Alternatively, other flame resistant fibers such as the aramids may
be substituted for, or combined with, the modacrylic fibers. The
remaining, non-flame resistant, staple fibers are selected from
more conventional synthetic polymer or natural fiber material.
Specifically, it has been found that polyester, nylon, rayon,
cotton, and wool are particularly suited for blending with the
modacrylic or aramid fibers. As is well known in the art, staples
are defined as fibers having a length of less than about 2.5
inches. A blend is also well known in the art as the combination of
two or more staple fibers, wherein when combined, the different
staple fibers are uniformly distributed.
[0011] Modacrylic fibers, by definition, are composed of less than
85 percent, but at least 35 percent by weight of acrylonitrile
units. Modacrylic fibers have two characteristics that address the
problems confronted by the inventors of the present invention.

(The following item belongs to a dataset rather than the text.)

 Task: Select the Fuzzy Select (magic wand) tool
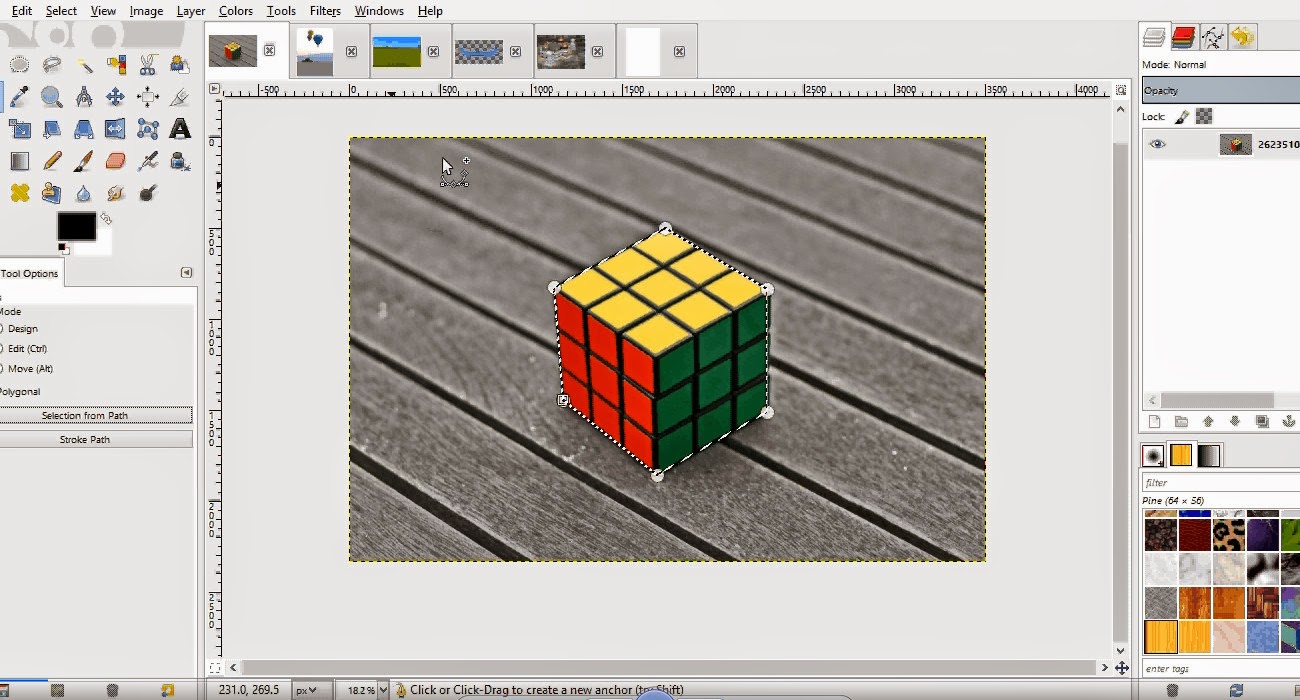point(85,63)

First, modacrylic fibers are inherently flame resistant, with the
level of flame resistance varying based upon the weight percentage
of acrylonitriles in the composition. Secondly, modacrylic fibers
are very receptive to cationic dyes, which are known for their
brilliance. Aramid fibers exhibit low flammability, high strength,
a high modulus, and maintain their integrity at high
temperatures.
[0012] Polyester fibers have high strength and are resistant to
shrinking and stretching. Other non-flame resistant fibers include
nylon, rayon, cotton, and wool. Nylon fibers also have high
strength, toughness, and abrasion resistance. Rayon is composed of
regenerated cellulose and can be formed into high strength fibers
having a good hand and good aesthetic characteristics. Cotton is
also strong and has excellent absorbency. Wool, on the other hand,
blends well with both synthetic and other natural fibers to form a
blend having good tensile strength. While polyester, nylon, rayon,
cotton, and wool are economical constituents of the blend that have
been found particularly suitable for blending with modacrylic
staples, other synthetic polymers may also be suitably blended with
the modacrylic or aramidic staples. The choice of one or more
staple fibers to blend with the flame resistant staples depends
upon other non-flame resistant properties desired in the finished
fabric and apparel, including hairiness and hand, strength,
flexibility, absorbency, etc.
[0013] In an exemplary embodiment, fabric constructed according to
the present invention is spun in accordance with conventionally
known techniques. To form yarns from the blend of fibers, following
the opening, carding, and drawings of slivers, the slivers may be
ring spun, open end spun, air jet spun, etc.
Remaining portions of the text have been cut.